Requirement: Please print the lines of the material below word for word, starting at the line containing "Given: Click the URL link input field" and ending at the final line of the material. Leave the pictures out.
________
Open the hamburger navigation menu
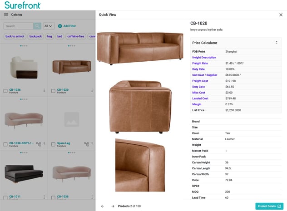The image size is (287, 211). pos(6,15)
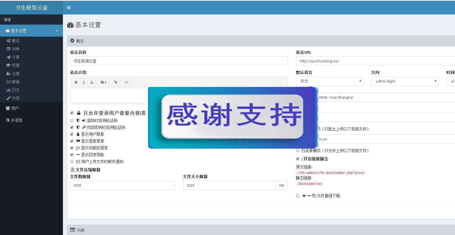The image size is (455, 235).
Task: Open the 方向 dropdown showing Left to Right
Action: pyautogui.click(x=405, y=81)
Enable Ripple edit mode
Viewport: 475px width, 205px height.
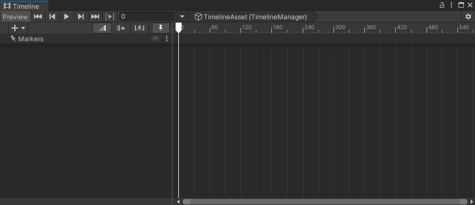(121, 28)

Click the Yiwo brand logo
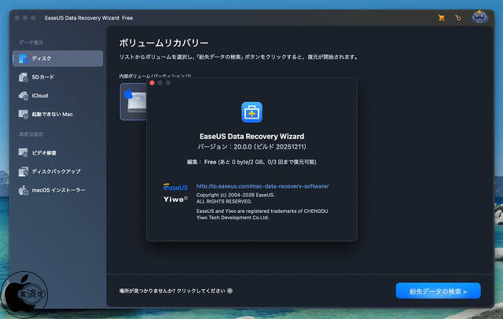coord(175,200)
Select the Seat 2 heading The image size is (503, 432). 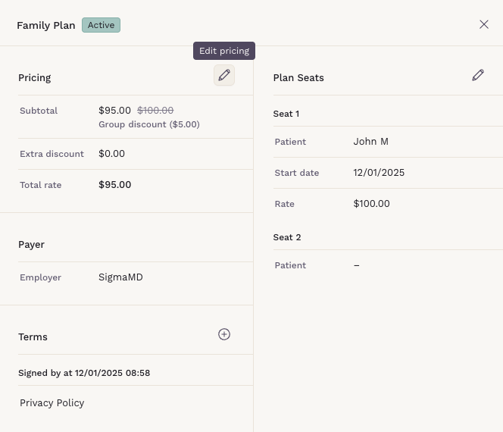pos(287,237)
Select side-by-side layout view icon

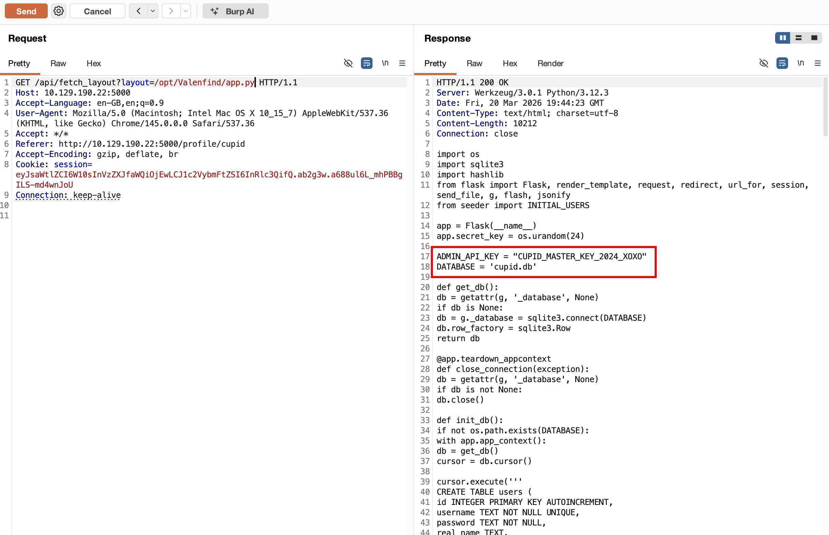(x=782, y=38)
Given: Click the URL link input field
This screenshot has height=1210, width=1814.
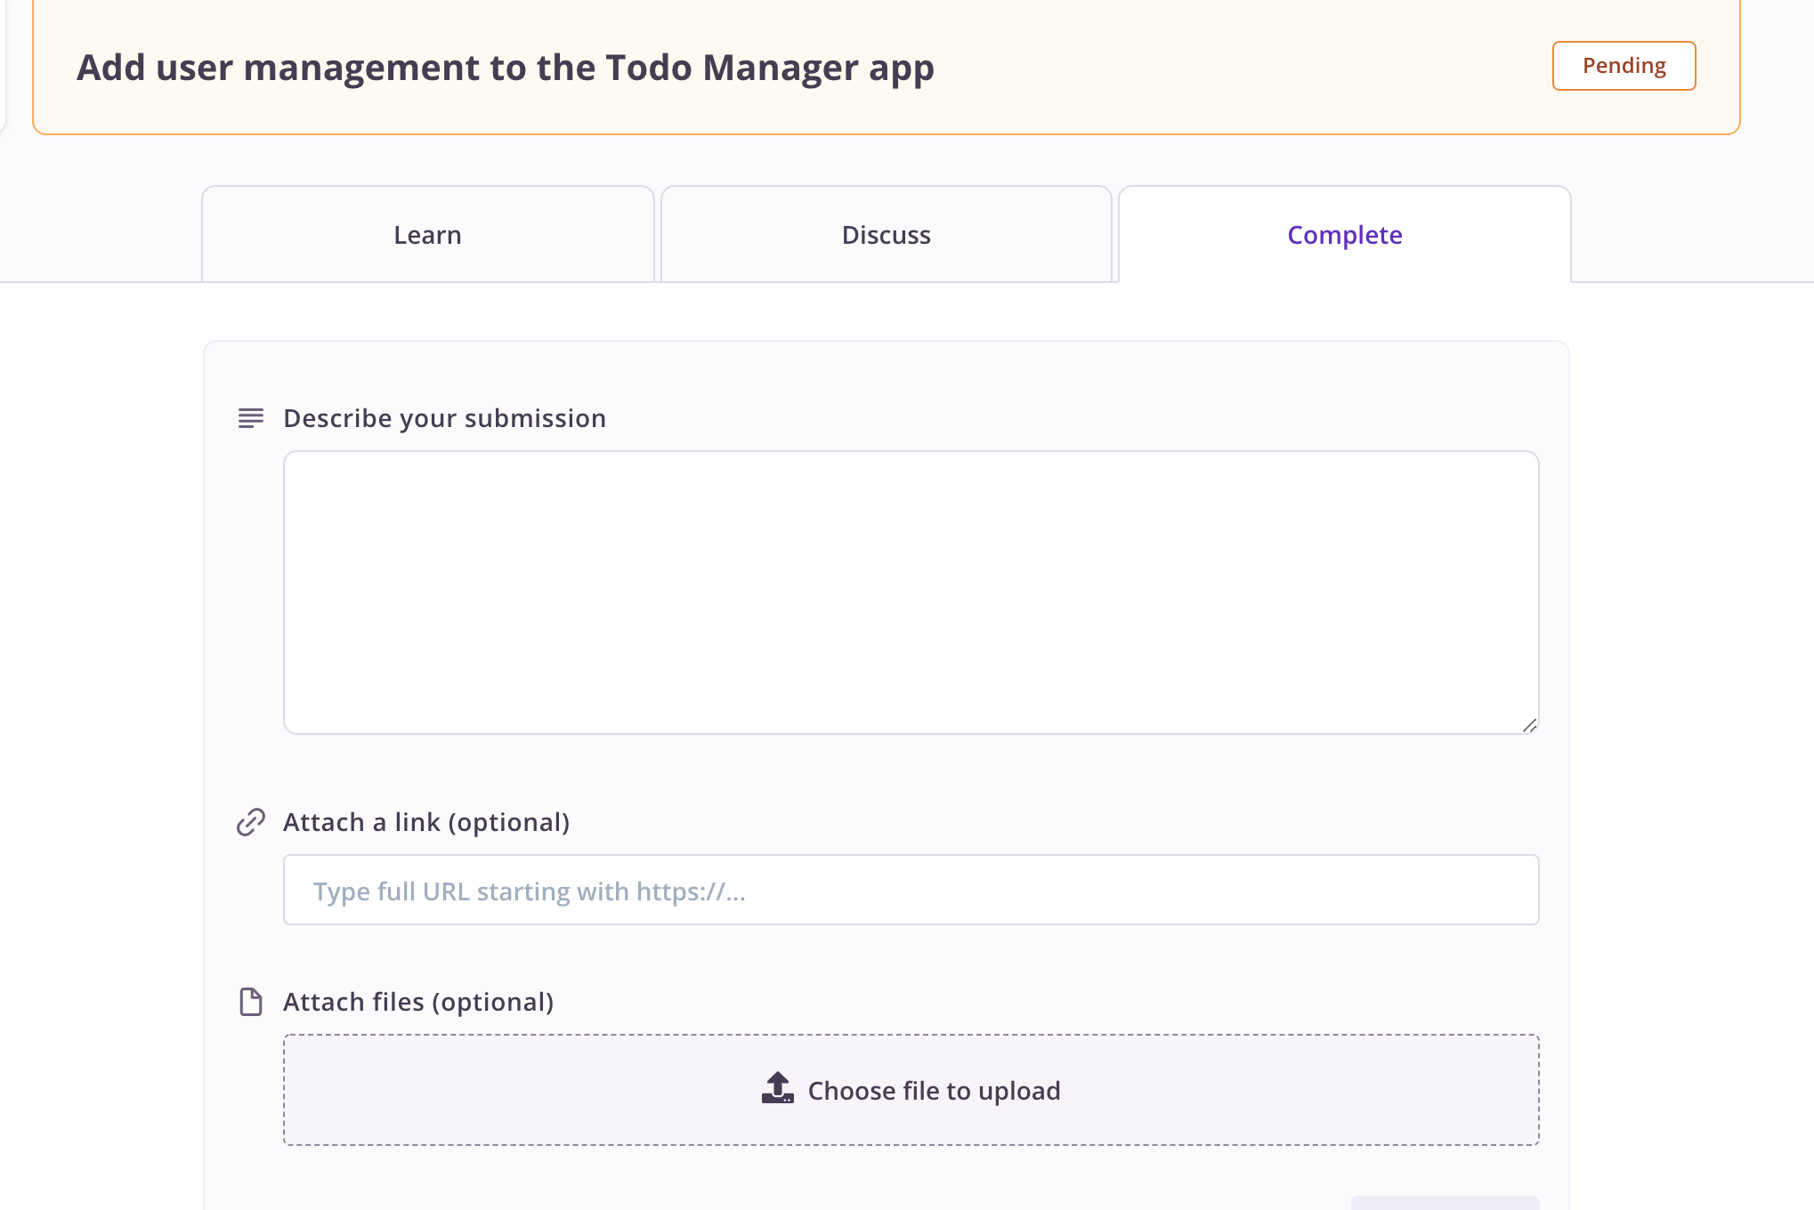Looking at the screenshot, I should tap(910, 891).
________
Task answer:
Given: Click the URL link input field
This screenshot has height=1210, width=1814.
Looking at the screenshot, I should tap(910, 891).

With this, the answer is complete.